Die am Freitag kurz vor dem VRR-Beschluss veröffentlichten Landeszahlen zur Kostenentwicklung im Mobilitätssektor sprechen eine deutliche Sprache: Trotz der seit Februar 2015 wieder anziehenden Preise für Benzin und Diesel (plus 1,6 Prozent im Mai gegenüber April) sind die Kraftstoffpreise in Nordrhein-Westfalen im Vorjahresvergleich bereits seit 27 Monaten rückläufig. Heißt: Seit Februar 2013 ist Tanken um 2,1 Prozent billiger geworden. Für Bus- und Bahnfahrkarten mussten die Kunden im gleichen Zeitraum dagegen Preiserhöhungen von durchschnittlich 5,8 Prozent in Kauf nehmen.

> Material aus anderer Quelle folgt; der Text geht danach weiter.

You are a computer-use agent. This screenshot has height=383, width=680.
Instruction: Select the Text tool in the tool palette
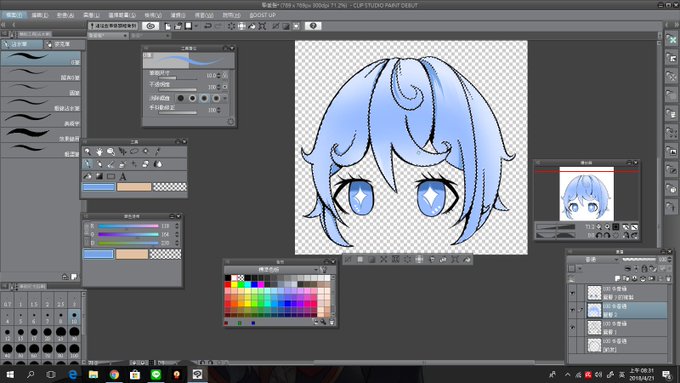[123, 176]
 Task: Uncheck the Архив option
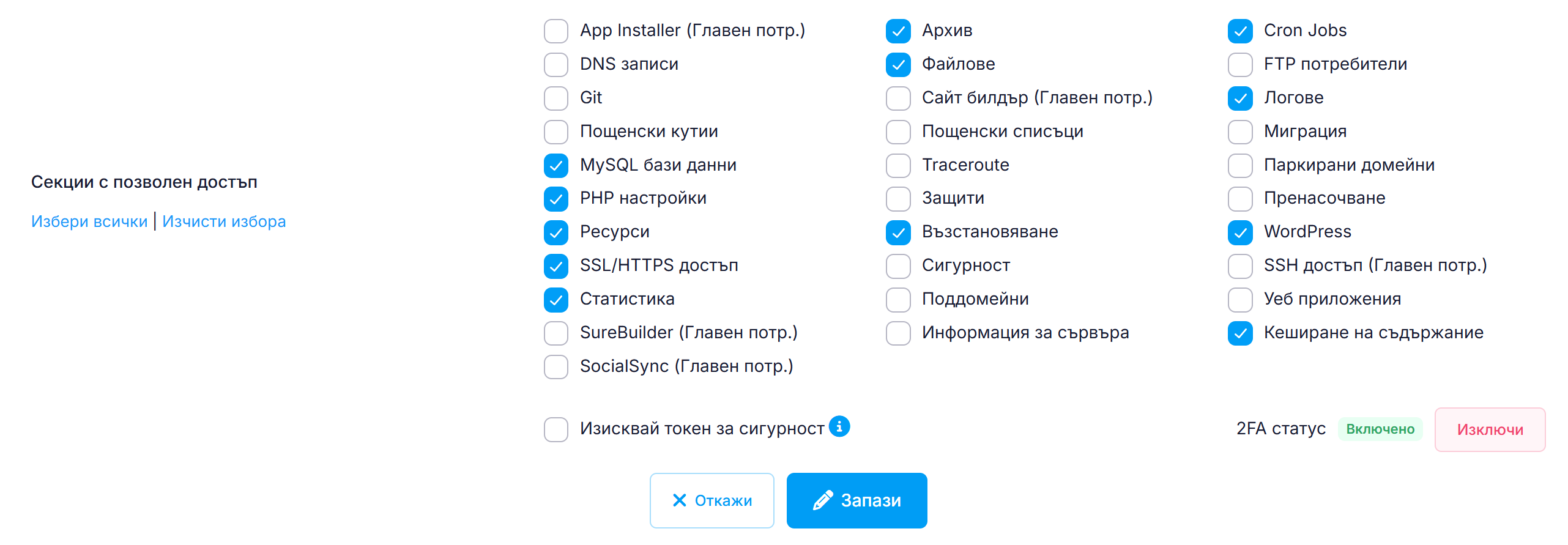[x=897, y=31]
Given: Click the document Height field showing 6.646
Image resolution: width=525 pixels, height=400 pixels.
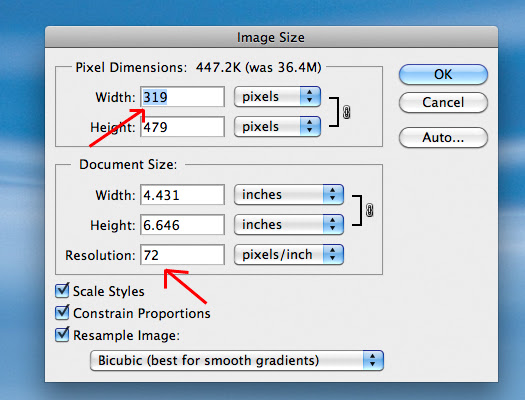Looking at the screenshot, I should (182, 225).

Vorkurs-Ticket für Erstsemester

Auch die langfristige Entwicklung sieht laut Landesstatistik die Autofahrer gegenüber den Bus- und Bahn-Kunden im Vorteil: Während Fahrkarten im öffentlichen Personenverkehr im Mai 2015 48,4 Prozent teurer waren als im Mai 2005, erhöhten sich die Preise für die Anschaffungs- und Unterhaltskosten für ein Auto im selben Zeitraum nur um 17,2 Prozent. Im Jahresdurchschnitt lag dieser so genannte Kraftfahrerpreisindex – vor allem aufgrund der gesunkenen Kraftstoffpreise – bereits im dritten Jahr in Folge hinter den vergleichbaren Vorjahreswerten.

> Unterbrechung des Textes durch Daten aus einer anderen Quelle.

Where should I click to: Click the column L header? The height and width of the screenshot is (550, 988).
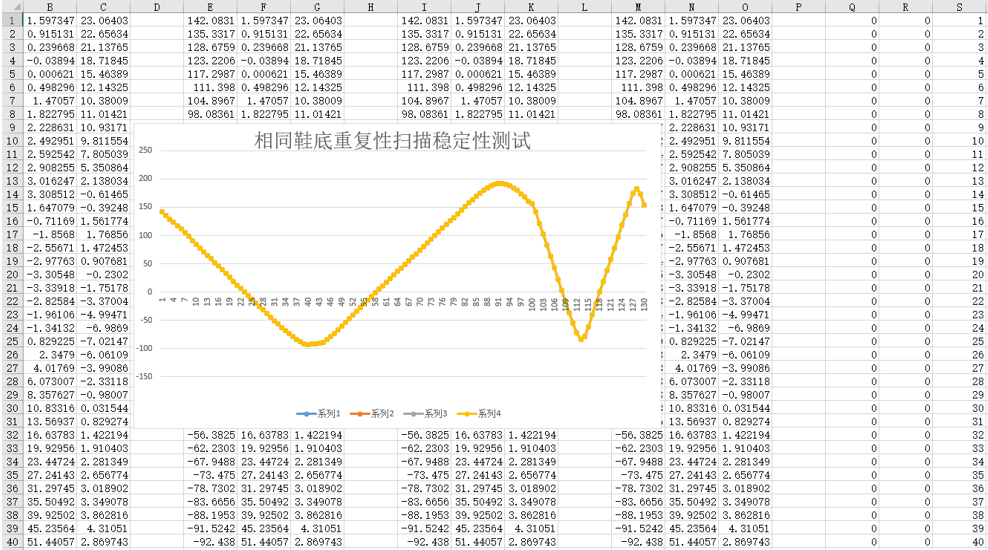585,7
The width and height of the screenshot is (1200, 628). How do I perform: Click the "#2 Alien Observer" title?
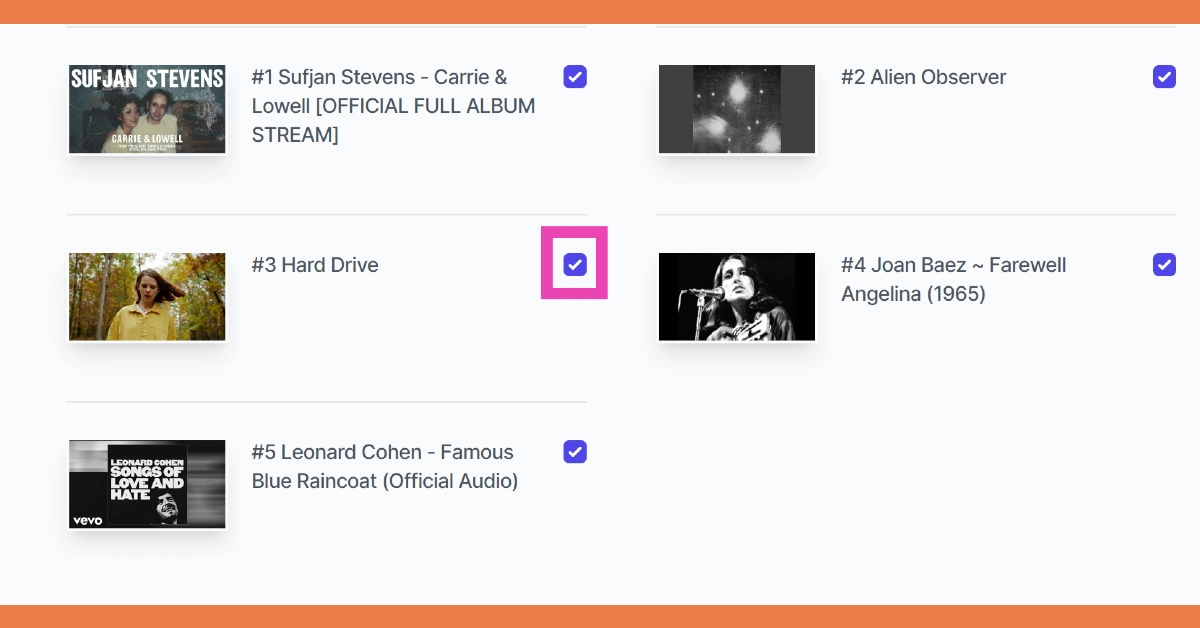(923, 77)
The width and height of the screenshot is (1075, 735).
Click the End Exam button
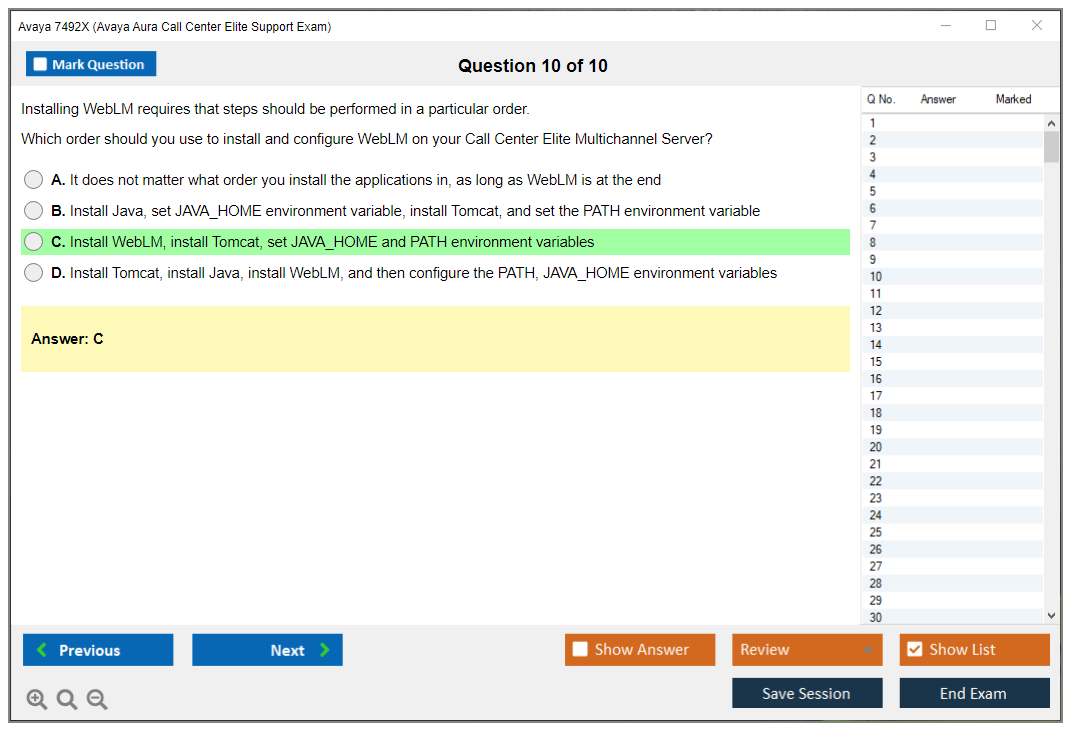(974, 693)
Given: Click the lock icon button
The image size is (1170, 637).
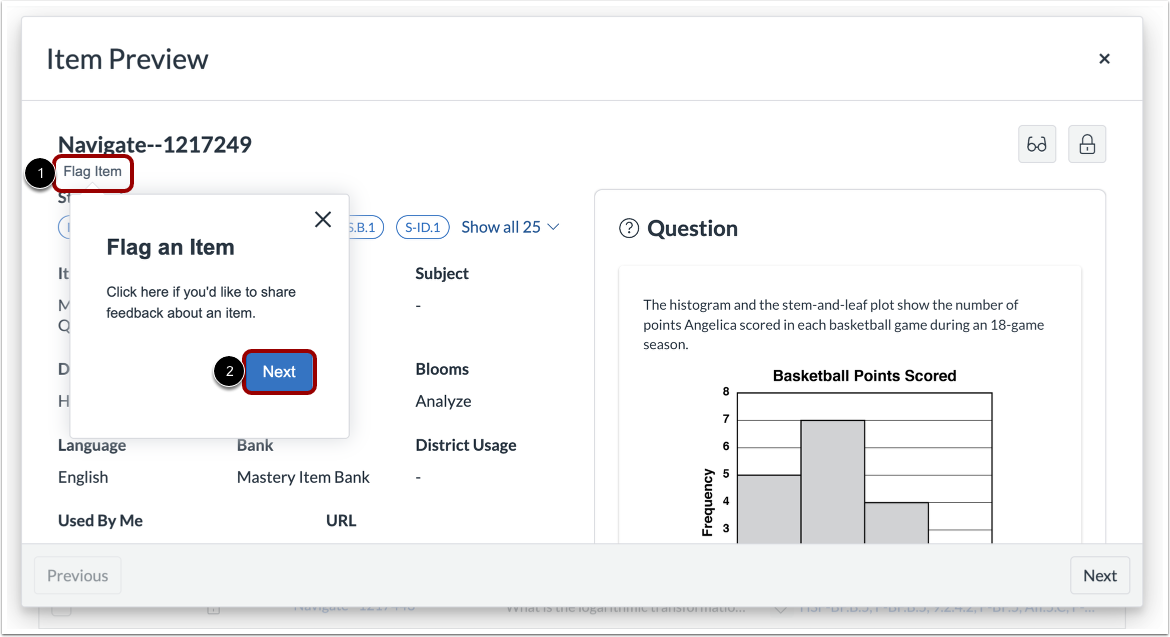Looking at the screenshot, I should (1087, 145).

Nicht jeden VRR-Kunden trifft die ab Januar geltende Tarifsteigerung. Wer nur mit Einzelticket im Stadtgebiet fährt, merkt nichts. Der üblicherweise innerhalb von Stadtgrenzen gültige Einzelfahrschein in der Preisstufe A bleibt unverändert bei 2,60 Euro, auch das Kinderticket bleibt beim jetzigen Preis von 1,60 Euro. Auf längeren Strecken und bei den Zeitkarten steigen die Preise hingegen spürbar. Gelegenheitsfahrer, die mit einem Einzelticket beispielsweise von Hagen nach Essen fahren wollen, müssen ab Januar 11,80 Euro und damit 30 Cent mehr berappen.

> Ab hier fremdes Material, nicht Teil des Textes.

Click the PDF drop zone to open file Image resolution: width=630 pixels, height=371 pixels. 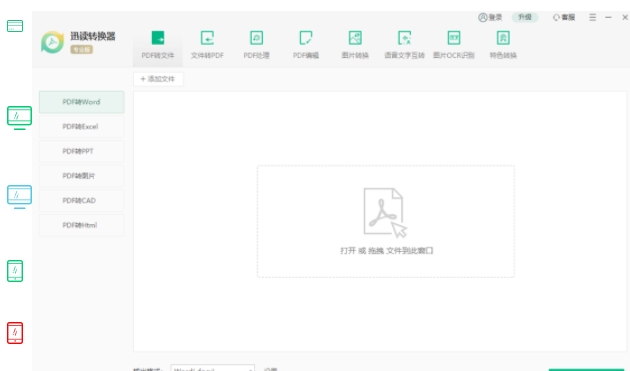coord(386,221)
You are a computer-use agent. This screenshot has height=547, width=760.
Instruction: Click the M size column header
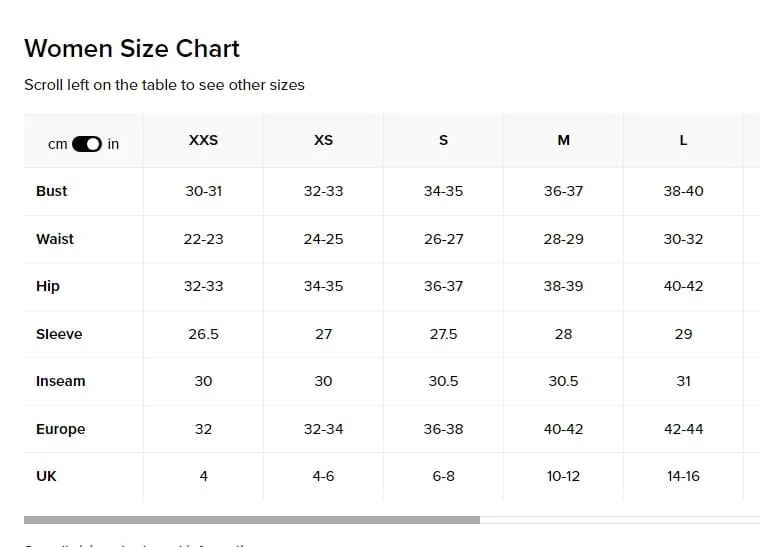(x=563, y=140)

Teurer wird auch das Schoko-Ticket für selbstzahlende Schüler. Es kostet ab Januar 34,65 statt 33,35 Euro. Günstiger wird es für VRR-Nutzer am Niederrhein, weil die dort geltende teuerste Preisstufe E durch die Stufe D ersetzt wird. Mit dem neuen Vorkurs-Ticket (54,65 Euro für 30 Tage) bietet der VRR angehenden Studenten ab 1. August 2015 die Möglichkeit, schon vor Semesterbeginn günstiger zur Uni zu kommen.